Kiesewetter: Merz hätte Taurus-Marschflugkörper liefern müssen
Ein Thema, bei dem Kiesewetter scharf widerspricht. „Der Bundeskanzler hat einen Fehler gemacht, sein Versprechen nicht einzuhalten“, sagte der CDU-Politiker. Merz hatte als Oppositionsführer selbst Druck auf seinen Vorgänger Olaf Scholz ausgeübt und Taurus-Lieferungen in Aussicht gestellt, nur um sich als designierter Bundeskanzler dagegen auszusprechen. Mit dieser Fehlkommunikation, so Kiesewetter, habe der Bundeskanzler „viel eingebüßt und auch die Union viel an Glaubwürdigkeit verloren.“ Insbesondere, da es aus seiner Sicht keinen „rechtlichen Grund“ gebe, die Marschflugkörper nicht zu liefern. „Taurus wird bei uns immer als Wundermittel bezeichnet. Das ist eine Waffe, die es auch in anderen Ländern gibt, die Russland jeden Tag einsetzt“, argumentierte er.

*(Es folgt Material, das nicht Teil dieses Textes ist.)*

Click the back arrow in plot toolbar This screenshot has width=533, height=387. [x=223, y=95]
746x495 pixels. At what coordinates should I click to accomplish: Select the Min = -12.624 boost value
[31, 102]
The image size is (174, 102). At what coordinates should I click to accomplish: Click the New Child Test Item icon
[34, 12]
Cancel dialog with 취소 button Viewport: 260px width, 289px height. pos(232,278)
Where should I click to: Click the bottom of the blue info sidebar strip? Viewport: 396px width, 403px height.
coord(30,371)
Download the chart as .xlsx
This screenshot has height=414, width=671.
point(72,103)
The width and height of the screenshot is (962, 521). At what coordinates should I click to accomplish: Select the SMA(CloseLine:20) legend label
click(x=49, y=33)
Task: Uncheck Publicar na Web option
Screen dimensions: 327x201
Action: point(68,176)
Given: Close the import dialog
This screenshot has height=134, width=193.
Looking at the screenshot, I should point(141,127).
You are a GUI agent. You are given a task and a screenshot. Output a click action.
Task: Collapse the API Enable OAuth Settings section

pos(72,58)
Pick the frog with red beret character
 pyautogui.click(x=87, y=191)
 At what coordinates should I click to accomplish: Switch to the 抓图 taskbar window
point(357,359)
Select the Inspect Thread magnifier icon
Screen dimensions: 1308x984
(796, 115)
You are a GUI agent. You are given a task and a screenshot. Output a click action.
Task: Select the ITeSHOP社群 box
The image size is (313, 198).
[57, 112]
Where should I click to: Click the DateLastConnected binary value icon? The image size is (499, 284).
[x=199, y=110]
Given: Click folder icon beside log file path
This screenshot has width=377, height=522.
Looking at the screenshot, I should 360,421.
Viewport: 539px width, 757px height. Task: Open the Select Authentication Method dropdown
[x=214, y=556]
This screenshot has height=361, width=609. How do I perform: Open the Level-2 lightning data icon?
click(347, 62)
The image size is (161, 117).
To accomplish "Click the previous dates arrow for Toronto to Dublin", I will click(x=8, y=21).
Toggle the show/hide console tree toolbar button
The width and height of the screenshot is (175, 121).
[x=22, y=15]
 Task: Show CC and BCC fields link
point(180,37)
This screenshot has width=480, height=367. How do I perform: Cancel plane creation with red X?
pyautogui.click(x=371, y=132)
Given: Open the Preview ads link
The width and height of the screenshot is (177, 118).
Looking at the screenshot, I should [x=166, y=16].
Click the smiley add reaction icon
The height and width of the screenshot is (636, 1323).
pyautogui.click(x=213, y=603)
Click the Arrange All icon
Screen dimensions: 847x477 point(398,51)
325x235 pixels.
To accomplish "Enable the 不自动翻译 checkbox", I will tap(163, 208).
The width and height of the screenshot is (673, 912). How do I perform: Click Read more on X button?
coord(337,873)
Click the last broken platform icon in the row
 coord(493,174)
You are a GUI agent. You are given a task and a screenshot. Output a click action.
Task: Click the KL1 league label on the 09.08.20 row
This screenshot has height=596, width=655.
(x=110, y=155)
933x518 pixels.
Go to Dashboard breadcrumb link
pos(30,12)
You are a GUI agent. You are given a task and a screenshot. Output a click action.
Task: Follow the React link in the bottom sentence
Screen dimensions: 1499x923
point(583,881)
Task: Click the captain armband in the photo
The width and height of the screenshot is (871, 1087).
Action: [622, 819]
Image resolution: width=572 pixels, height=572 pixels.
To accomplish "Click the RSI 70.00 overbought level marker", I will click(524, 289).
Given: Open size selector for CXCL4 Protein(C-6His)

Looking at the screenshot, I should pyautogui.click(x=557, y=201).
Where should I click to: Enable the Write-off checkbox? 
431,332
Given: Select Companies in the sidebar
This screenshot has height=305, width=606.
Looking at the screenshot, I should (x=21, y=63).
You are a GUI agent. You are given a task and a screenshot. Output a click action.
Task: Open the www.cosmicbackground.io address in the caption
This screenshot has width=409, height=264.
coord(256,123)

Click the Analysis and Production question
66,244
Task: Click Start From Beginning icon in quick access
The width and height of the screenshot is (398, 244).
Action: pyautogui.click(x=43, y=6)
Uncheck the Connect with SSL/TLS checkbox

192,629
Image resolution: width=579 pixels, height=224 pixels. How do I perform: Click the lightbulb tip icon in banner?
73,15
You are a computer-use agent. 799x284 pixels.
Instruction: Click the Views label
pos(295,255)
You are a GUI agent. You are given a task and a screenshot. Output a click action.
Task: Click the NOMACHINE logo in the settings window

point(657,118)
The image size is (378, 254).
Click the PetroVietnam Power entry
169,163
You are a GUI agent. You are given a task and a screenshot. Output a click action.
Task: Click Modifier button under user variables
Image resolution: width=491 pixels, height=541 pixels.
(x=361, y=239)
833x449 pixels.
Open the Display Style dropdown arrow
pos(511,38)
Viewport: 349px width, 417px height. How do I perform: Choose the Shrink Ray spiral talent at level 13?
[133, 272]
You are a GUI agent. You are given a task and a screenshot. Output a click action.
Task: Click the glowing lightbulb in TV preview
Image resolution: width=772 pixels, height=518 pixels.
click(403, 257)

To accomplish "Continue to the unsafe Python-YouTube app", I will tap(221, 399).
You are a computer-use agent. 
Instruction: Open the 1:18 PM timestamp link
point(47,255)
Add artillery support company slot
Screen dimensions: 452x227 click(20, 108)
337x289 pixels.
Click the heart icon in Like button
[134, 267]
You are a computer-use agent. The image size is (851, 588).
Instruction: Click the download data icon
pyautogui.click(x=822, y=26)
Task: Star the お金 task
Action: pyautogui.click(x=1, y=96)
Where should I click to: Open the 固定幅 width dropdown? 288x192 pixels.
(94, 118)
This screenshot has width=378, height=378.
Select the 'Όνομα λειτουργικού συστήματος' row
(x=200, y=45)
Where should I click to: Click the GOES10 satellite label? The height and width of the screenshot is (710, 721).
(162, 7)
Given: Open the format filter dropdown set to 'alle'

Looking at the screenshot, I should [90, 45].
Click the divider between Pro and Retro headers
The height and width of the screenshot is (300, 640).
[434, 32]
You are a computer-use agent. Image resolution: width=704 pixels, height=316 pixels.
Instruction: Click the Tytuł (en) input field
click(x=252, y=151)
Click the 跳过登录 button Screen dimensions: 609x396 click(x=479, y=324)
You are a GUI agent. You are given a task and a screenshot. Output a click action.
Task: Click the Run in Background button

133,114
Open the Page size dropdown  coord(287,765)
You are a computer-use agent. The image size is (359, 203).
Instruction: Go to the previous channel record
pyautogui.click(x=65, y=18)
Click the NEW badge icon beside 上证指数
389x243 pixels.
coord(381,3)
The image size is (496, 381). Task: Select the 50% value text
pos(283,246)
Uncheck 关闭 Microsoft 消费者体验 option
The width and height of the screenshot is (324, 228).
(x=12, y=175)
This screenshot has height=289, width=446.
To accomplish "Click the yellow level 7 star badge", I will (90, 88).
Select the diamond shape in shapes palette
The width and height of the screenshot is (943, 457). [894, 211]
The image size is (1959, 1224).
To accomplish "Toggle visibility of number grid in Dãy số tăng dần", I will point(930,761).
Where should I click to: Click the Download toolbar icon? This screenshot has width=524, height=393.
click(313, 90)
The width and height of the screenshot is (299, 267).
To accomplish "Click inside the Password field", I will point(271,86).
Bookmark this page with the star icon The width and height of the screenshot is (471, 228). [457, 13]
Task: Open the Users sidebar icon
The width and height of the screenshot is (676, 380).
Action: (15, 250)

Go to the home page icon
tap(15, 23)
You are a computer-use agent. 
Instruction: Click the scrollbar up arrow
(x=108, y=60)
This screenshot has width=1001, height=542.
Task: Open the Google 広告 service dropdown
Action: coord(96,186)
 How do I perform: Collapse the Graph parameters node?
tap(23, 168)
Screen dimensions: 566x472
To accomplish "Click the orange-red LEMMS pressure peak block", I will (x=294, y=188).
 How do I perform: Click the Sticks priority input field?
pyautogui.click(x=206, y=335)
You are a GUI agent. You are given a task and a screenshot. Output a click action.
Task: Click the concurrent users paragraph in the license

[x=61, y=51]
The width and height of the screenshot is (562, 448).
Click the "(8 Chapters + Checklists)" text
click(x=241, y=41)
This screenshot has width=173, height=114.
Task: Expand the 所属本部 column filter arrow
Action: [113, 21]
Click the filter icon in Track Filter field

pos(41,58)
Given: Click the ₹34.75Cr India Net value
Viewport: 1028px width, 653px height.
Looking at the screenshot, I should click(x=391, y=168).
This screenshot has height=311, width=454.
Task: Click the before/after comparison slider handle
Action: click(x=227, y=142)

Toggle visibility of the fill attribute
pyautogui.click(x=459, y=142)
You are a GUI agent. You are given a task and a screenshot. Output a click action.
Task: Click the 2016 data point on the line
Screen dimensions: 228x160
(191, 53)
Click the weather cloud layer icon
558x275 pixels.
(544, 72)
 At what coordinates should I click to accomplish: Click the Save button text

Zwar sieht auch Stegner die Bedrohung durch Russland, er warnt jedoch davor, die NATO als schutzlos hinzustellen oder in Alarmismus zu verfallen. Deutschland habe bereits enorm viel für die Ukraine geleistet, das werde in seinen Augen oft kleingeredet. „Wir müssen verteidigungsfähig werden, aber wir sollten es bitte nicht übertreiben, als stünden wir vor dem nächsten Krieg. Das sind wir nicht“, betonte er. Kiesewetter schätzt die Lage deutlich ernster ein: „Wir wollen nicht Kriegspartei werden, aber Putin sieht uns als Kriegsziel.“ Sabotageakte, Cyberangriffe und Drohnenflüge seien Belege genug. Um Deutschland vor weiteren Angriffen zu schützen, stellte sich Kiesewetter mit Nachdruck hinter Verteidigungsminister Pistorius, der forderte, Deutschland müsse bis 2029 „kriegstüchtig“ sein. „Das war einer der wesentlichsten Sätze eines Sozialdemokraten seit Helmut Schmidt“, lobte Kiesewetter im Studio, „weil er verstanden hat, worum es geht: um Freiheit und Sicherheit.“
Wehrdienst: Musterung für alle
Mit Blick auf die Wehrdienst sprachen sich sowohl Kiesewetter als auch Stegner für ein Modell, bestehend aus „Musterung für alle und Freiwilligkeit” aus. Das einst angedachte Losverfahren bezeichnete der SPD-Politiker auch rückblickend als „absurd”: „Es geht nicht um Ferienfreizeiten, die da verlost werden, sondern im Zweifelsfall um Leben und Tod.”
Am Ende gingen die beiden trotz widersprüchlicher Positionen mit einem Handschlag auseinander und Sandra Maischberger verbrachte den Rest des Abends mit dem Kabarettisten Dieter Nuhr, der sich in nur 10 Minuten sowohl über die Grünen, Friedrich Merz als auch über Tino Chrupallas Auftritt bei Markus Lanz amüsierte.